STATED PROBLEM:
Reproduce the part of the data that opens with the line containing "Launch the AntiryadGX-64" and closes with the end of the data, changing "Tools menu" to "Edit menu" and keeping everything else the same.
######
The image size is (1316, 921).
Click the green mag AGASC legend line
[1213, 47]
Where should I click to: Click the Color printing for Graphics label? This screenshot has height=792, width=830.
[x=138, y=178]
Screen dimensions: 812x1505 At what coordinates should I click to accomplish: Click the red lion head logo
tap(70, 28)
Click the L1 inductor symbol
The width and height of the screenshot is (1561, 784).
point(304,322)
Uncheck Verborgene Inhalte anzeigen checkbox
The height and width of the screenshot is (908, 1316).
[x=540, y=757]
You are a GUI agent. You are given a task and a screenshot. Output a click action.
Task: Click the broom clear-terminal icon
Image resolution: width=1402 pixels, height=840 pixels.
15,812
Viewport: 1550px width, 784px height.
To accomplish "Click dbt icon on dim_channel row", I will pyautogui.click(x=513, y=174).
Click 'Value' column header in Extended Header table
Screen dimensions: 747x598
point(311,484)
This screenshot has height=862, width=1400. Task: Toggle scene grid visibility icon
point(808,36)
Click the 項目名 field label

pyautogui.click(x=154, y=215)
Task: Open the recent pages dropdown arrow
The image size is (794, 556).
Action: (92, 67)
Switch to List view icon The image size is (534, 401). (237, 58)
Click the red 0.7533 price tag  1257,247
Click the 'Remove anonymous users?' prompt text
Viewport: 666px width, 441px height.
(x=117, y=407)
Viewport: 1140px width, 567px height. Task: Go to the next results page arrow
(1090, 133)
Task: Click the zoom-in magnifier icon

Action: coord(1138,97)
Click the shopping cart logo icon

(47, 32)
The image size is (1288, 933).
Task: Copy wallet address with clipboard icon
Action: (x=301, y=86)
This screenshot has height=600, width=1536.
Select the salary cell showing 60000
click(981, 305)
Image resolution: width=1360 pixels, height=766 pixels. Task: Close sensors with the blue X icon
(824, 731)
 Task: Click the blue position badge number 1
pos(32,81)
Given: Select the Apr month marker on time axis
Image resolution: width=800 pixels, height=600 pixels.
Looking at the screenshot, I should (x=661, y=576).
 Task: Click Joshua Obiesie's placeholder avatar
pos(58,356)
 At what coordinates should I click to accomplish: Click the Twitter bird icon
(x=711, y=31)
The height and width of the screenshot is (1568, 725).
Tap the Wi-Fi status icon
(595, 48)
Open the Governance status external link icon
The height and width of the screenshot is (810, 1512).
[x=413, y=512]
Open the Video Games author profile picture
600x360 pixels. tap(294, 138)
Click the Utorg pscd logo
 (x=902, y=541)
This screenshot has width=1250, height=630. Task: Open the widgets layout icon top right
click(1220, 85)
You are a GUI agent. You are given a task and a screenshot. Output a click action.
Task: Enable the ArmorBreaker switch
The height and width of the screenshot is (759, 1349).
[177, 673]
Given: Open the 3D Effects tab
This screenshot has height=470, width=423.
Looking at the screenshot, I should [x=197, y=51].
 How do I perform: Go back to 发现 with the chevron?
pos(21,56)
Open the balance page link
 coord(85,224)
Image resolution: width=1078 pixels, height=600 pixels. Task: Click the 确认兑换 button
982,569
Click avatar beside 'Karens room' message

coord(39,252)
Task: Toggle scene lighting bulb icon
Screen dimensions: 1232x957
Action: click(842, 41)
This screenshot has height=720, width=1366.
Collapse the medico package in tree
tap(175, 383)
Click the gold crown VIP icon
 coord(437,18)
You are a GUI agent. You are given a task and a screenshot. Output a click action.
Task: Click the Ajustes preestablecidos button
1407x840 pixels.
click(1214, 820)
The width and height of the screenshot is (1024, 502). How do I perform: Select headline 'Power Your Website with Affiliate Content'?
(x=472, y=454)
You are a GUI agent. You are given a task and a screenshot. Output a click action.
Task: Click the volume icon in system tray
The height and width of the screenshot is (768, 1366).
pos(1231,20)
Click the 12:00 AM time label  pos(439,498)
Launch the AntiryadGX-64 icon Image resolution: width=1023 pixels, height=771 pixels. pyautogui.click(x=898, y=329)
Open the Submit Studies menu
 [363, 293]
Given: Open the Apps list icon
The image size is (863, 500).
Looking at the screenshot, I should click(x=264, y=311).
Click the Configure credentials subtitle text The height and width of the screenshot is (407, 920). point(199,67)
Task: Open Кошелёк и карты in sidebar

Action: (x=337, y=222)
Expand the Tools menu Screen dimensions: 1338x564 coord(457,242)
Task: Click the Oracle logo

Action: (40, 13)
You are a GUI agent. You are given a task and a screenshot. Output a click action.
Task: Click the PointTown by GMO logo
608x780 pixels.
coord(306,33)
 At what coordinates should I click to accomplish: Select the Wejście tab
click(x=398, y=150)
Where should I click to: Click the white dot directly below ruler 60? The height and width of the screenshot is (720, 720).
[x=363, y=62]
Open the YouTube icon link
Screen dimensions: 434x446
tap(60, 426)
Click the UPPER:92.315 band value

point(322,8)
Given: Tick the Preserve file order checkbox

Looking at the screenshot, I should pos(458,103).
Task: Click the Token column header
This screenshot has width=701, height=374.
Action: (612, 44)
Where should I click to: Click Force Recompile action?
######
SOLVED EXERCISE:
Launch the AntiryadGX-64 icon Image resolution: width=1023 pixels, height=771 pixels. pyautogui.click(x=898, y=329)
Open the Submit Studies menu
 [363, 293]
Given: Open the Apps list icon
The image size is (863, 500).
Looking at the screenshot, I should click(x=264, y=311).
Click the Configure credentials subtitle text The height and width of the screenshot is (407, 920). point(199,67)
Task: Open Кошелёк и карты in sidebar

Action: (x=337, y=222)
Expand the Edit menu Screen dimensions: 1338x564 coord(457,242)
Task: Click the Oracle logo

Action: (40, 13)
You are a GUI agent. You are given a task and a screenshot. Output a click action.
Task: Click the PointTown by GMO logo
608x780 pixels.
coord(306,33)
 At what coordinates should I click to accomplish: Select the Wejście tab
click(x=398, y=150)
Where should I click to: Click the white dot directly below ruler 60? The height and width of the screenshot is (720, 720).
[x=363, y=62]
Open the YouTube icon link
Screen dimensions: 434x446
tap(60, 426)
Click the UPPER:92.315 band value

point(322,8)
Given: Tick the Preserve file order checkbox

Looking at the screenshot, I should pos(458,103).
Task: Click the Token column header
This screenshot has width=701, height=374.
Action: (612, 44)
Where should I click to: Click Force Recompile action?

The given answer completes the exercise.